Protests continue daily in America, despite threats from Donald Trump to use the American military against American citizens on American soil.
Protests have also continued in the UK, including citizens pulling down a statue in Bristol of slave trader Edward Colston, before pushing it down to the harbour and dumping it in.
For what it’s worth, the statue has now been removed from the harbour and will be placed in a museum, keeping the messages protestors sprayed on the statue intact.
This statue discourse has led to the most upfront, and long overdue, discussion I’ve witnessed about the UK – and yes, that does include Scotland– and the part we played in the slave trade.

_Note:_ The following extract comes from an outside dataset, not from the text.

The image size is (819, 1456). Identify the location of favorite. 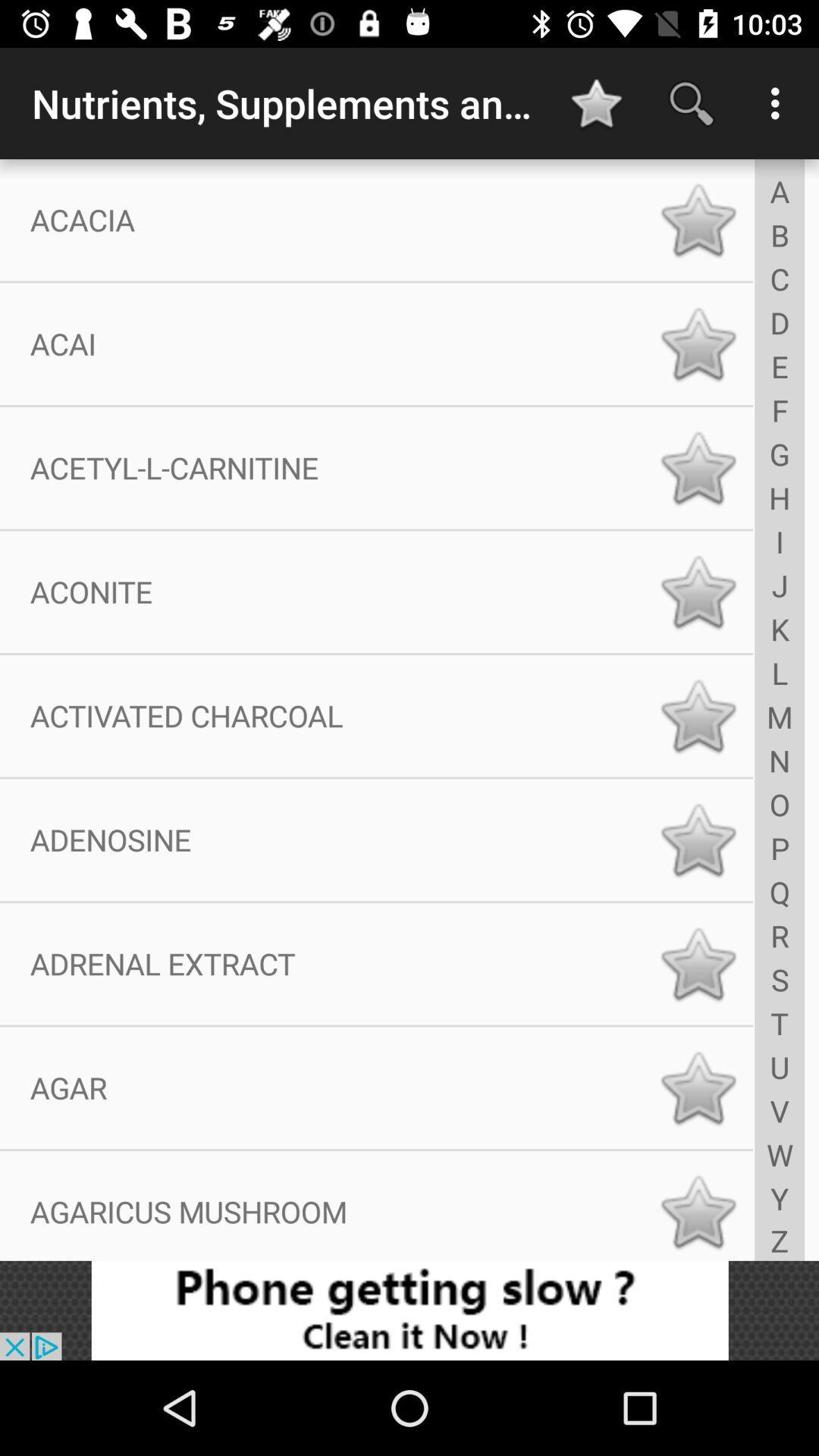
(698, 1087).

The UK’s ties to the slave trade are far-reaching and all around us.
From the statue of
Edward Colson in Bristol to far closer to home.

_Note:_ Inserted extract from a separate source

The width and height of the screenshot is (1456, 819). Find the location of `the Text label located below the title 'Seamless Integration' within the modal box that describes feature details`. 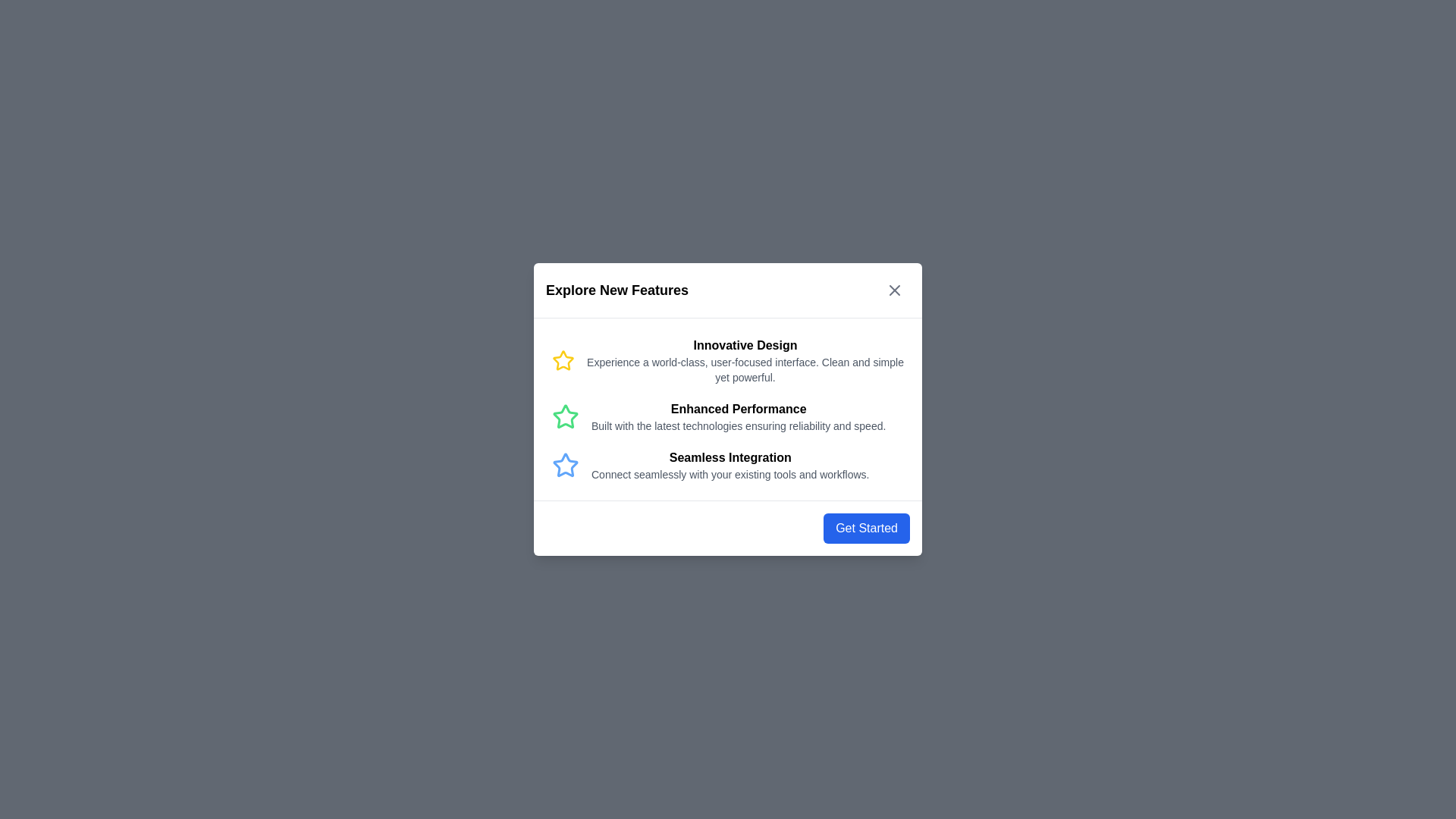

I was asked my opinion on Renfrewshire’s part in this by journalists over the last few days, and frankly, it seems to me that now is the perfect time to have a reckoning with our history.
To ensure that we teach it accurately, diversely and whilst attempting not to honour and celebrate those who built their wealth through the kidnap, buying and selling of human beings.
I was asked only today about the recent vandalism of a statue at UWS in Paisley.
I was asked whether it should be removed due to its links with the slave trade.
It is not for me to decide whether statues should be removed or not.
As a white person it is not my place to take charge of this conversation.
Last year, Glasgow City council launched a major academic study into the city’s colonial history and links to transatlantic slavery. Perhaps Renfrewshire Council and UWS could collaborate to see if it would be possible for a similar study to be conducted here in Renfrewshire.
Other voices that have been silenced too long have much more authority on the matter than I ever could.
So, what I will be doing, and what I think all white people should be doing as we move forward, is listening to the voices of people of colour.
Not simply hearing what is being said, but truly listening.
If you are speaking and saying anything other than, ‘Black Lives Matter’ then you aren’t doing it correctly.